> [The input]
>>
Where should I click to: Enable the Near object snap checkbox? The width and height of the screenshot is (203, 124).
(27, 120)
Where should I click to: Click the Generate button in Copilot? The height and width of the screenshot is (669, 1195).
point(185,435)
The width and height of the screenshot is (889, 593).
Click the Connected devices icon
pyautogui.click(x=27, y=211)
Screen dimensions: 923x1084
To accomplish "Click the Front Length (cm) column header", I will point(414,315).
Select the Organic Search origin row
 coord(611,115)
<<
> [Exercise directions] Once you have read the records above, set every one of them down again exactly.

> [Exercise output]
Where should I click to: Enable the Near object snap checkbox? The width and height of the screenshot is (203, 124).
(27, 120)
Where should I click to: Click the Generate button in Copilot? The height and width of the screenshot is (669, 1195).
point(185,435)
The width and height of the screenshot is (889, 593).
Click the Connected devices icon
pyautogui.click(x=27, y=211)
Screen dimensions: 923x1084
To accomplish "Click the Front Length (cm) column header", I will point(414,315).
Select the Organic Search origin row
 coord(611,115)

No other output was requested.